● Problem
Edit the items starting at the line that contains "Select the MC midheaven marker atop the chart" and ending at the line that contains "(x=203, y=14)" by changing "CSV" to "Excel", and return only those lines with nothing else altered.

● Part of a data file

============

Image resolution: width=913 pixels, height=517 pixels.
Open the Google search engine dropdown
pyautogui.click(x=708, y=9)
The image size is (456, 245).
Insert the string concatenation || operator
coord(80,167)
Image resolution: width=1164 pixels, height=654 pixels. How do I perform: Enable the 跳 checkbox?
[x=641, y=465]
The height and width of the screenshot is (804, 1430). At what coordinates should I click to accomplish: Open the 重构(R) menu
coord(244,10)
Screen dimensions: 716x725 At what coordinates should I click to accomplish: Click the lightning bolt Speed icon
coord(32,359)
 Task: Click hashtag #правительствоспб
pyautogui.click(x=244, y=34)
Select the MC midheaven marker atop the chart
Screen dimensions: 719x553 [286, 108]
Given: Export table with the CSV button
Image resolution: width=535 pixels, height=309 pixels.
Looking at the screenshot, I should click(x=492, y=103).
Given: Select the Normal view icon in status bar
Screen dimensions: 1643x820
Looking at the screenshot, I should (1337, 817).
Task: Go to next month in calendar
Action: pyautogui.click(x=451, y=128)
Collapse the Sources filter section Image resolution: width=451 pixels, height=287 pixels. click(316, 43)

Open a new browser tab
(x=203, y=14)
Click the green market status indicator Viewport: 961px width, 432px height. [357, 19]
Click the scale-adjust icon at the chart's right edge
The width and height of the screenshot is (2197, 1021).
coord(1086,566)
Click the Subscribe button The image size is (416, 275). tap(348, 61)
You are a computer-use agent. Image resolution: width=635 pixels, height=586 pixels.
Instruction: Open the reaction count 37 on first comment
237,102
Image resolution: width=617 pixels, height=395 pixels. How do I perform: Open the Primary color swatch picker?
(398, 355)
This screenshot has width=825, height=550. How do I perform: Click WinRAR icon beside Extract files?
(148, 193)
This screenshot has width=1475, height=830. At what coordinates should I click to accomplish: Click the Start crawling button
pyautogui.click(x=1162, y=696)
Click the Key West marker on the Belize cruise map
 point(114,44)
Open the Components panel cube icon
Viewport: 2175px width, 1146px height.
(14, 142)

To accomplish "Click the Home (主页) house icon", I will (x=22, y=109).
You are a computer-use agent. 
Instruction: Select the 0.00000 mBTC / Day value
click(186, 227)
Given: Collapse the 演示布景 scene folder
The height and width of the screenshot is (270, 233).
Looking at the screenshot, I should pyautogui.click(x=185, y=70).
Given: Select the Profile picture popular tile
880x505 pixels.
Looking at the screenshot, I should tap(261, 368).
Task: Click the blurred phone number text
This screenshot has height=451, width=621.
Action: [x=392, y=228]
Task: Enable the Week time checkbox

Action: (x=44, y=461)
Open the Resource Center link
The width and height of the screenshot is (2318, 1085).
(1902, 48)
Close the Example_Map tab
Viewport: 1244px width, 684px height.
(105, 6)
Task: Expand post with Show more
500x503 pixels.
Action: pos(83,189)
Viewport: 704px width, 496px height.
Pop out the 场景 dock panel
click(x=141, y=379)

============

● Result of the exercise
Select the MC midheaven marker atop the chart
Screen dimensions: 719x553 [286, 108]
Given: Export table with the Excel button
Image resolution: width=535 pixels, height=309 pixels.
Looking at the screenshot, I should click(x=492, y=103).
Given: Select the Normal view icon in status bar
Screen dimensions: 1643x820
Looking at the screenshot, I should (1337, 817).
Task: Go to next month in calendar
Action: pyautogui.click(x=451, y=128)
Collapse the Sources filter section Image resolution: width=451 pixels, height=287 pixels. click(316, 43)

Open a new browser tab
(x=203, y=14)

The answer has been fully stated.